I was supposed to meet her under the huge train timetable inside the freezing cold train station. It was so cold and dark that despite the evening commute time, there were few people willing to linger around the station. None of the usual crowd.
This was middle of January – hardly a romantic or even plain pleasant time of the year, especially in a European city. The yodel of the wind tossing blizzards into the huge, poorly insulated windows of the station would be Christmas-like three weeks before, but now it was unsettling, especially for someone absolutely unsure of what would happen in the following few hours.
…“I swear, I will do something to myself!!”, was the last thing I heard when the door slammed behind me on that night a long time ago…

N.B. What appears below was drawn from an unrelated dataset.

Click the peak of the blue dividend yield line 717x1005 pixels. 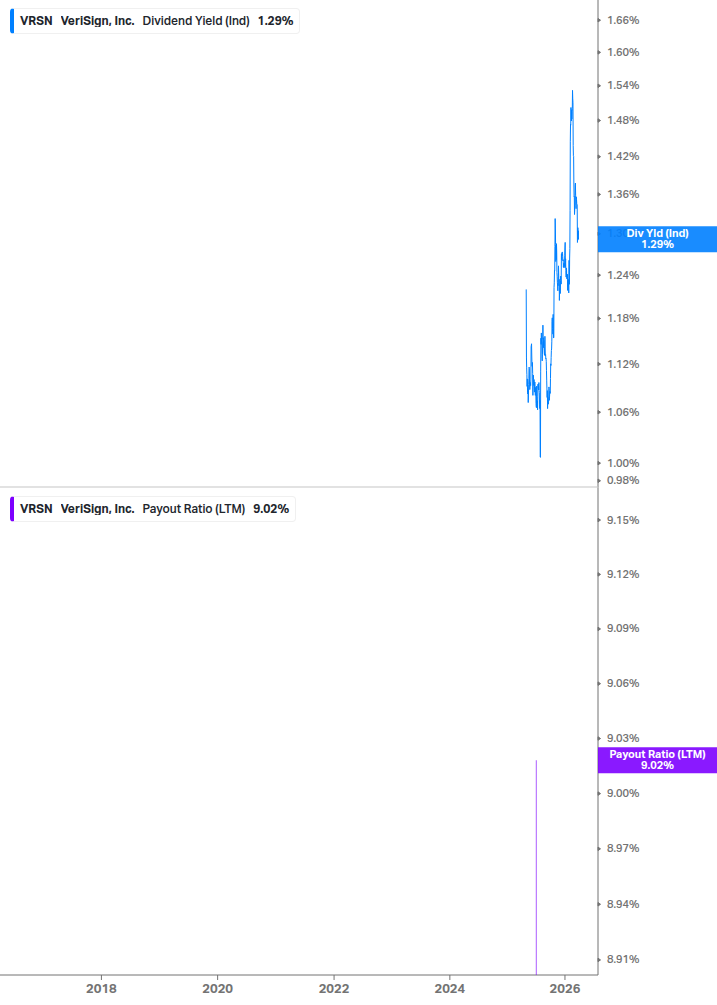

I was nervous. Would I recognize her? It has been ten years. I haven’t even heard her voice since then – this rendezvous has been arranged entirely by email. I knew about things, both terrible and happy, that happened to her during this time, mostly through common friends and a rare occasional exchange of letters and emails, but our lives had absolutely nothing in common except history. Her husband and a child were waiting for her in their no doubt cozy and clean apartment in Kiev, and I – well, I was due back to work in Krakow early next morning and back at my dusty room in San Francisco in a couple of months. Yet despite the fact that we live thousands of miles away from each other now, somehow fate has ruled that we both would be in this frigid train station in Warsaw on this very day. But what would I say to her…
“Privet!” – I heard behind my back. I turned around.
I must have stared too long, because the next thing I heard was the familiar jokingly impatient “Well?” The kisses on cheeks were exchanged with the obligatory “mwah”.
First thing I thought after regaining composure was, ‘She has not changed at all.’
As the evening drew to an end, we found ourselves at a tiny, almost empty bar at the Stare Miasto. The snowstorm was still raging outside, but inside the small basement bar it was warm and cozy. A few glasses of mulled wine after the dinner certainly helped.
She had her coat and thick mohair sweater off, remaining in a button-down blouse. I thought she hadn’t changed, but in reality she did: she lost some weight and grew her hair longer, keeping it straight and highlighted.
I listened to her talk about her little daughter, how she is already seven and is often misbehaving at school, but overall gets good grades and likes to play tennis. She talked about her exciting job, which she only had for two years but was feeling optimistic about its growth and travel potential. We talked about our old common friends, how neither of us has been good at keeping in touch with them, although she still calls two or three of her girlfriends from university. She told me how much she liked Kiev, and was skeptical about the joys of living in America. We talked about regional politics – thankfully, I keep up and was able to maintain a meaningful discussion about it. She talked a little about her husband, although she quickly realized my supposedly well-disguised lack of interest. We talked just about every subject in the four hours spent together. We have not talked at all about one thing, however. We have not talked at all about us.… It was a beautiful sunny day. We stood next to each other for the class picture, holding hands in the back row, smiling at the camera first, and at each other the next moment…
She was sitting opposite from me, with nothing but a tiny wooden bar table separating us. She was holding the wine glass in her hand, her eyes glowing in the warmth of the fireplace beside us. A slow wave of realization of how much I have changed compared to her was overflowing me. She has always craved having a family and stability. She now had both. Me, I have traveled the world and experienced a lot. I could barely relate to or care to remember anything that had happened even five years ago, yet she seemed to remember every detail about her child, her career, her husband.…”You too?” I wanted to scream in joy, but instead tears were flowing from my eyes as I was holding her body. She nodded, then sobbed, squeezing me ever harder…
I waited for a moment of silence and asked her: “Are you happy?”
I anticipated a quick and emphatic answer, but she took her time. She looked into her wine glass, them into my eyes. She smiled, as she held her gaze. “Yes. I am”, she said.
A sudden wave of realization of how much she has changed compared to me was overflowing me like a bucket of water.
It was getting late and the bar was closing. I paid for our drinks and we walked outside, into the blistering January cold.